The Kees'sche Park is a historic park in the Saxon town of Markkleeberg south of Leipzig . It is named after the Kees family, from whom Erich Walter Jakob Kees owned and designed the park in the late 19th and early 20th centuries.

Location and shape

The Kees'sche Park is located on the western edge of Markkleeberg, in the district of Gautzsch , from whose former manor it emerged. The distance from its southern border to Lake Cospuden is 250 meters. The northern entrance is on Equipagenweg, the southern one on Pfarrgasse. The park's main path runs between the two.

The park covers an area of ​​about ten hectares . Meadows alternate with picturesque groups of trees. A specialty is a blood beech avenue . A ring trench runs through the entire park near the outer border, but it is dry.

The Adlertor, the largest neo-baroque gate in Saxony outside of Dresden, has been preserved from the historical development, especially at the north entrance . It consists of the ten-meter-high column-adorned archway with two splendid wrought-iron gate wings, fighters and the gate crown, but without the eagle figure from which it was named. To the left and right of the archway are about ten meters long side wings with two large and one smaller wrought iron grilles.

Historically also restored the middle section of the Orangerie , often referred to as palm house, although this joined to the outer left Orangerie. The restored path system meets at the former well system, which also lacks water.

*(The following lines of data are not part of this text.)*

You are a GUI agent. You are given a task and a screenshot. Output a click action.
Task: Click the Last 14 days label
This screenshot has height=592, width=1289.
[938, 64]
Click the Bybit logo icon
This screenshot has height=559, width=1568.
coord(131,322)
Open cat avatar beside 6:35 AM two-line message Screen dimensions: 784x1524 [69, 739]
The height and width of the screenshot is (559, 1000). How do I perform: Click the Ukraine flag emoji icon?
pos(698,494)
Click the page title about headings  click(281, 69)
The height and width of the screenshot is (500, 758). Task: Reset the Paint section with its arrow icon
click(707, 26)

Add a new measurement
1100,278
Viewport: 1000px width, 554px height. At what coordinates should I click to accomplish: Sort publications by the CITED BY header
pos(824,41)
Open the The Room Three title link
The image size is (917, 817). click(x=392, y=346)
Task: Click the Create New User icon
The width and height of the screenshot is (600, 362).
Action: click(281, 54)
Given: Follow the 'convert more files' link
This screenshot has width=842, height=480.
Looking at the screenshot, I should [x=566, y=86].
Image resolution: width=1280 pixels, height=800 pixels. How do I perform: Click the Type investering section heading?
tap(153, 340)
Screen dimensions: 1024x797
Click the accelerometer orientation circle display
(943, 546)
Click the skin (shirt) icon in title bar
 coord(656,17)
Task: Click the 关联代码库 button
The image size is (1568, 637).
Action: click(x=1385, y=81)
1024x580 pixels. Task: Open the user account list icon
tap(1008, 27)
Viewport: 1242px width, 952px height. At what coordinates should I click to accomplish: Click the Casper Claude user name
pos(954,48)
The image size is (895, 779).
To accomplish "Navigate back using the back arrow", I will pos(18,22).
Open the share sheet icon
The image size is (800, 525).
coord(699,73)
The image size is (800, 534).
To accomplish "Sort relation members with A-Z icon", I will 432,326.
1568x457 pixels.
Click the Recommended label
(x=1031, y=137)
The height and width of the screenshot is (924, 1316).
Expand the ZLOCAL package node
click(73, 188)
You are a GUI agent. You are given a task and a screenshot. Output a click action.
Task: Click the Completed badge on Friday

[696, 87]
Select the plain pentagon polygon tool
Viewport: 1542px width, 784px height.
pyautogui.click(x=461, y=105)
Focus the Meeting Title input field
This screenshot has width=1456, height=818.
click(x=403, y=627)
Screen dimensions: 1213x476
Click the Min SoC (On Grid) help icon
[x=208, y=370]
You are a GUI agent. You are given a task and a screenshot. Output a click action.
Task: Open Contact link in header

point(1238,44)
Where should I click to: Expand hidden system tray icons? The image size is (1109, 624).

Somewhat hidden on the southern edge of the park is the as yet unrenovated, neo-baroque adorned entrance to the former approximately 100 m² large ice cellar. The arch bridge across from him led to the former manor house.

history

Already in the 13th century a manor of Ranvoldus de Kutez is mentioned in Gautzsch. In the 15th century there was a manor that remained in the possession of the Pflugk and Dieskau families until the 17th century . In 1713 it was bought by the Leipzig councilor, Chamber and Commerce Councilor Wolfgang Valentin Jöcher, who also owned a house on the Leipzig market . In addition to brisk construction activity in Gautzsch (church, mill, inn, farm building), he also had the manor house on the manor by the leading master builder of the Leipzig Baroque , David Schatz , increased and baroque, and a splendid garden laid out within a system of ditches around the property. After his death on March 5, 1728, Theodor Oertel von Döbitz acquired the property.

Erich Walter Jakob Kees
The orangery around 1900,
on the left the palm house
Water games and mansion
Bärenherz children's hospice from 2008

After several interim owners, it came into the possession of the Kees family in 1861, the descendants of the Saxon senior postmaster Johann Jakob Kees the Elder and the Younger. The neighboring Gut Zöbigker has belonged to the Kees family since 1714 . The family gave the Gautzsch estate to their offspring Erich Walter Jakob Kees (1864–1906) on his 21st birthday in 1885. He was less interested in agriculture than in technology, trade and art. He had the farm buildings located near the manor house moved outside the park and redesigned the park. This included an arched orangery over 100 meters long, to which a palm house was attached to the left. He installed water features, pergolas , terraces, bridges and avenues. The north exit of the park to the Equipagenweg he created was decorated with the eagle gate. The ice cellar got a lavishly decorated neo-baroque portal.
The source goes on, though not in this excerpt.